§ **Goal**: Rewrite the data below as a Markdown table with two columns, Row and Line. Each nonblank line becomes its own row, and blank lines are left out.

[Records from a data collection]
┄┄┄┄┄┄┄┄┄┄┄┄┄┄┄┄┄┄┄┄
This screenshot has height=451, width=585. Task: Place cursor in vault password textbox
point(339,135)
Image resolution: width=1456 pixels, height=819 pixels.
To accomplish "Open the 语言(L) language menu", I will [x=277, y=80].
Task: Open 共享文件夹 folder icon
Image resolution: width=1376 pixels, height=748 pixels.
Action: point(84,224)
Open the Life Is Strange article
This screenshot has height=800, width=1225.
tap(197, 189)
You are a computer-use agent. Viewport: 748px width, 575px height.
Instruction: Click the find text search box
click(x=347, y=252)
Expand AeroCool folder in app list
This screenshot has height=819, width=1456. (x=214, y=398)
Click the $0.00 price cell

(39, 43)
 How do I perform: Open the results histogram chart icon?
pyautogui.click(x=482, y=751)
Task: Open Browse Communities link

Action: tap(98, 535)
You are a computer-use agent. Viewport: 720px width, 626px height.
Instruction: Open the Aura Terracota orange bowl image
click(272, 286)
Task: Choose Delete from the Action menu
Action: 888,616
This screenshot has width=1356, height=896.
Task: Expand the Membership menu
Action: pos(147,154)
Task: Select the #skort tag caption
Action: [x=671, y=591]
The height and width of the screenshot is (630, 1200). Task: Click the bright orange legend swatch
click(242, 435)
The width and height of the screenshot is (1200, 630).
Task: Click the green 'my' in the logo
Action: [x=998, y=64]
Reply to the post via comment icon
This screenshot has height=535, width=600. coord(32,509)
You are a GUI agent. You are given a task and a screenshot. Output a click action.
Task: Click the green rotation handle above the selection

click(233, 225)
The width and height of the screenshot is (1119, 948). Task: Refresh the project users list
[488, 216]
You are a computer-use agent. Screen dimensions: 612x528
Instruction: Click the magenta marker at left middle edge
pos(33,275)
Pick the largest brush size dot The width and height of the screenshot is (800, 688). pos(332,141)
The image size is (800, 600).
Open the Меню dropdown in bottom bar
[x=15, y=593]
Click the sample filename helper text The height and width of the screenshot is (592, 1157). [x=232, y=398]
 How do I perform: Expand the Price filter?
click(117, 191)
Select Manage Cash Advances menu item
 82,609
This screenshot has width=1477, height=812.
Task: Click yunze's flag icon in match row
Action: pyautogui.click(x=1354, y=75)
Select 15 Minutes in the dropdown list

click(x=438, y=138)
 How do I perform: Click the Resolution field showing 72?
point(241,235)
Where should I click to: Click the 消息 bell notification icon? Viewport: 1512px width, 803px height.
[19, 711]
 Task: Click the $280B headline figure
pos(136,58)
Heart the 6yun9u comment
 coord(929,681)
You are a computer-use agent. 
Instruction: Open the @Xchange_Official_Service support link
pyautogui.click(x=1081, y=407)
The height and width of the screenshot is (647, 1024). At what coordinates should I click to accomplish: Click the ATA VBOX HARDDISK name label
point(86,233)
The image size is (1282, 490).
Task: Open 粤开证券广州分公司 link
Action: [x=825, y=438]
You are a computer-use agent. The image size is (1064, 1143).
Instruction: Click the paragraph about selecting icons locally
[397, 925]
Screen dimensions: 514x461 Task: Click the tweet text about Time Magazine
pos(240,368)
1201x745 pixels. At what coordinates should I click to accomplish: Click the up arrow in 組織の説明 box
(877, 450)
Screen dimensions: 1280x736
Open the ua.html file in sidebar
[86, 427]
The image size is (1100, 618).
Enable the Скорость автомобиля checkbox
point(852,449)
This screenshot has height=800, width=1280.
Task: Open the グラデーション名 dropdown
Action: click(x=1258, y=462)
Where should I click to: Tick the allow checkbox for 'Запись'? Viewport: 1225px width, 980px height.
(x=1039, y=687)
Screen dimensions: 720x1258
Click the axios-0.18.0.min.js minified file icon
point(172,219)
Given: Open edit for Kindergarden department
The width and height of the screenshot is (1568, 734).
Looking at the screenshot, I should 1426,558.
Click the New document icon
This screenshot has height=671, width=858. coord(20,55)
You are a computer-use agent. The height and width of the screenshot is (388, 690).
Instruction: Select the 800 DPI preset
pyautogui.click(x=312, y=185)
┄┄┄┄┄┄┄┄┄┄┄┄┄┄┄┄┄┄┄┄
§ **The reply**:
| Row | Line |
|---|---|
| 1 | This screenshot has height=451, width=585. Task: Place cursor in vault password textbox |
| 2 | point(339,135) |
| 3 | Image resolution: width=1456 pixels, height=819 pixels. |
| 4 | To accomplish "Open the 语言(L) language menu", I will [x=277, y=80]. |
| 5 | Task: Open 共享文件夹 folder icon |
| 6 | Image resolution: width=1376 pixels, height=748 pixels. |
| 7 | Action: point(84,224) |
| 8 | Open the Life Is Strange article |
| 9 | This screenshot has height=800, width=1225. |
| 10 | tap(197, 189) |
| 11 | You are a computer-use agent. Viewport: 748px width, 575px height. |
| 12 | Instruction: Click the find text search box |
| 13 | click(x=347, y=252) |
| 14 | Expand AeroCool folder in app list |
| 15 | This screenshot has height=819, width=1456. (x=214, y=398) |
| 16 | Click the $0.00 price cell |
| 17 | (39, 43) |
| 18 |  How do I perform: Open the results histogram chart icon? |
| 19 | pyautogui.click(x=482, y=751) |
| 20 | Task: Open Browse Communities link |
| 21 | Action: tap(98, 535) |
| 22 | You are a computer-use agent. Viewport: 720px width, 626px height. |
| 23 | Instruction: Open the Aura Terracota orange bowl image |
| 24 | click(272, 286) |
| 25 | Task: Choose Delete from the Action menu |
| 26 | Action: 888,616 |
| 27 | This screenshot has width=1356, height=896. |
| 28 | Task: Expand the Membership menu |
| 29 | Action: pos(147,154) |
| 30 | Task: Select the #skort tag caption |
| 31 | Action: [x=671, y=591] |
| 32 | The height and width of the screenshot is (630, 1200). Task: Click the bright orange legend swatch |
| 33 | click(242, 435) |
| 34 | The width and height of the screenshot is (1200, 630). |
| 35 | Task: Click the green 'my' in the logo |
| 36 | Action: [x=998, y=64] |
| 37 | Reply to the post via comment icon |
| 38 | This screenshot has height=535, width=600. coord(32,509) |
| 39 | You are a GUI agent. You are given a task and a screenshot. Output a click action. |
| 40 | Task: Click the green rotation handle above the selection |
| 41 | click(233, 225) |
| 42 | The width and height of the screenshot is (1119, 948). Task: Refresh the project users list |
| 43 | [488, 216] |
| 44 | You are a computer-use agent. Screen dimensions: 612x528 |
| 45 | Instruction: Click the magenta marker at left middle edge |
| 46 | pos(33,275) |
| 47 | Pick the largest brush size dot The width and height of the screenshot is (800, 688). pos(332,141) |
| 48 | The image size is (800, 600). |
| 49 | Open the Меню dropdown in bottom bar |
| 50 | [x=15, y=593] |
| 51 | Click the sample filename helper text The height and width of the screenshot is (592, 1157). [x=232, y=398] |
| 52 |  How do I perform: Expand the Price filter? |
| 53 | click(117, 191) |
| 54 | Select Manage Cash Advances menu item |
| 55 |  82,609 |
| 56 | This screenshot has width=1477, height=812. |
| 57 | Task: Click yunze's flag icon in match row |
| 58 | Action: pyautogui.click(x=1354, y=75) |
| 59 | Select 15 Minutes in the dropdown list |
| 60 | click(x=438, y=138) |
| 61 |  How do I perform: Click the Resolution field showing 72? |
| 62 | point(241,235) |
| 63 | Where should I click to: Click the 消息 bell notification icon? Viewport: 1512px width, 803px height. |
| 64 | [19, 711] |
| 65 |  Task: Click the $280B headline figure |
| 66 | pos(136,58) |
| 67 | Heart the 6yun9u comment |
| 68 |  coord(929,681) |
| 69 | You are a computer-use agent.  |
| 70 | Instruction: Open the @Xchange_Official_Service support link |
| 71 | pyautogui.click(x=1081, y=407) |
| 72 | The height and width of the screenshot is (647, 1024). At what coordinates should I click to accomplish: Click the ATA VBOX HARDDISK name label |
| 73 | point(86,233) |
| 74 | The image size is (1282, 490). |
| 75 | Task: Open 粤开证券广州分公司 link |
| 76 | Action: [x=825, y=438] |
| 77 | You are a computer-use agent. The image size is (1064, 1143). |
| 78 | Instruction: Click the paragraph about selecting icons locally |
| 79 | [397, 925] |
| 80 | Screen dimensions: 514x461 Task: Click the tweet text about Time Magazine |
| 81 | pos(240,368) |
| 82 | 1201x745 pixels. At what coordinates should I click to accomplish: Click the up arrow in 組織の説明 box |
| 83 | (877, 450) |
| 84 | Screen dimensions: 1280x736 |
| 85 | Open the ua.html file in sidebar |
| 86 | [86, 427] |
| 87 | The image size is (1100, 618). |
| 88 | Enable the Скорость автомобиля checkbox |
| 89 | point(852,449) |
| 90 | This screenshot has height=800, width=1280. |
| 91 | Task: Open the グラデーション名 dropdown |
| 92 | Action: click(x=1258, y=462) |
| 93 | Where should I click to: Tick the allow checkbox for 'Запись'? Viewport: 1225px width, 980px height. |
| 94 | (x=1039, y=687) |
| 95 | Screen dimensions: 720x1258 |
| 96 | Click the axios-0.18.0.min.js minified file icon |
| 97 | point(172,219) |
| 98 | Given: Open edit for Kindergarden department |
| 99 | The width and height of the screenshot is (1568, 734). |
| 100 | Looking at the screenshot, I should 1426,558. |
| 101 | Click the New document icon |
| 102 | This screenshot has height=671, width=858. coord(20,55) |
| 103 | You are a computer-use agent. The height and width of the screenshot is (388, 690). |
| 104 | Instruction: Select the 800 DPI preset |
| 105 | pyautogui.click(x=312, y=185) |